As new survey cycles arrive, alerts and reports help teams identify emerging issues. This could be a topic crossing a threshold, a sudden change in sentiment, or a recurring theme becoming more common in one market, journey, or customer segment.

These early signals matter because tracker changes often start quietly. A local service issue, a new complaint type, or a shift in customer expectations may already be visible in the open ends before the overall score moves.

3. Taste before rewriting the recipe

Before adding a new topic, analysts should check if the pattern is real, specific, and worth tracking. Insight Agent and LLM topic generation help here. Analysts can ask follow-up questions, inspect niche patterns, and see whether a new issue deserves a permanent place in the tracker.

Exploration helps the team move from broad topics into the smaller moments that explain the experience. It helps analysts decide whether a new issue belongs in the recipe book, or whether it is just a one-cycle special. Not every interesting signal needs a permanent place on the menu.

"

We have around 600 codes, but we can’t capture every nitty-gritty topic, especially when we’re constantly testing new things across airlines. With Insight Agent, we can quickly explore niche questions, like whether delayed passengers felt informed while they waited.

Sarah Boesch

Principal Customer Insights Analyst

Sarah Boesch's company

4. Test the new dish in development

Once a new pattern looks promising, move it into the development project. This is where the team checks whether the new topic still works within the existing topic collection.
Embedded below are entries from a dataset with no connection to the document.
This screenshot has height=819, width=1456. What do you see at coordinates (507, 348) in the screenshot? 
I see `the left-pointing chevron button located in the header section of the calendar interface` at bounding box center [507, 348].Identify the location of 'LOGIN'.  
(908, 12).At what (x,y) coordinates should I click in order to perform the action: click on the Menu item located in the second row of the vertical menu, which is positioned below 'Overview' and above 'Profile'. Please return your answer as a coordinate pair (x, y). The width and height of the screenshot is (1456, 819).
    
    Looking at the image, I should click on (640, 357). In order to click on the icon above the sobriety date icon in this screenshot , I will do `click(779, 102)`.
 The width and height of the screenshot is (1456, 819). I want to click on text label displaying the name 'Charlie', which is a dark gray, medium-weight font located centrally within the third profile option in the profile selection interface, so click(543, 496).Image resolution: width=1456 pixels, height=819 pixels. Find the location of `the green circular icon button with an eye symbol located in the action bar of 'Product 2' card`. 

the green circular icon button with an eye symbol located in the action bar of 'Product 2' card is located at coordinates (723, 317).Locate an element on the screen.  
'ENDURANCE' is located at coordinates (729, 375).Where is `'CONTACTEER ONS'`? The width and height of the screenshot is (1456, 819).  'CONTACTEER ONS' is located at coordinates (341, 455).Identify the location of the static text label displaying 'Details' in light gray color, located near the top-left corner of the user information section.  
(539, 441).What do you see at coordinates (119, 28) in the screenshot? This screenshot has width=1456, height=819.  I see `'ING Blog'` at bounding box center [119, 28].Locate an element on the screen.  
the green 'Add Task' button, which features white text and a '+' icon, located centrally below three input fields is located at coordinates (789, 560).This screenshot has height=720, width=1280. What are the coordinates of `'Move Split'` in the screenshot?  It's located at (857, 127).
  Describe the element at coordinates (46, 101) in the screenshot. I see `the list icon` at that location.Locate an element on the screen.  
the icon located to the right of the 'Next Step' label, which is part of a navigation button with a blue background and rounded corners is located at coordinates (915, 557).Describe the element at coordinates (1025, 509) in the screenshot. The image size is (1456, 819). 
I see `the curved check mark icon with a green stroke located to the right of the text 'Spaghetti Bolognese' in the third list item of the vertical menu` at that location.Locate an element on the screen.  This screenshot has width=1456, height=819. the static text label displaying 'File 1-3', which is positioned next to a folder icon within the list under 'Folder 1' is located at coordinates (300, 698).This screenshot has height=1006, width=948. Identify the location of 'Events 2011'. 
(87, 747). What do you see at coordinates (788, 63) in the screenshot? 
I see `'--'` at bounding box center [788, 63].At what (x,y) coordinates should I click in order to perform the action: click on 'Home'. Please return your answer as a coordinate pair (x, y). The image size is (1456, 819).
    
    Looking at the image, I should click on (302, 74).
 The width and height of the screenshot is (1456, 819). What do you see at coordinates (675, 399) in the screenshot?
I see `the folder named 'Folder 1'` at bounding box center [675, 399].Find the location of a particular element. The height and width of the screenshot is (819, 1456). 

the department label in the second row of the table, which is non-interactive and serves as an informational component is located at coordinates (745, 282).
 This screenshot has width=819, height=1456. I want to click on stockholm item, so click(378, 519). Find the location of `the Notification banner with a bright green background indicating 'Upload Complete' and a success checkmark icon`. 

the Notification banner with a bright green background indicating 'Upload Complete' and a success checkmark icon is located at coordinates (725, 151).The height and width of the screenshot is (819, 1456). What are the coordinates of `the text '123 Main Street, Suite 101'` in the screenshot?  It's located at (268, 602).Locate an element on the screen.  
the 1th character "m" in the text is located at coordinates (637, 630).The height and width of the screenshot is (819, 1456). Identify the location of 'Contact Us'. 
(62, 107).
  • Does it overlap with another topic? 

  • Is it too narrow? Is it too broad? 

  • Does it work across languages? 

  • Does it help a stakeholder make a better decision? 

  • Will it still make sense three survey cycles from now?

The development project gives analysts space to test without creating noise for everyone using the live reports.


5. Battle-test the categorization

In the development project, the team reviews topic assignments, corrects edge cases, adjusts topic labels, improves topic descriptions, and merges or splits topics where needed. This is the human-in-the-loop quality control stage.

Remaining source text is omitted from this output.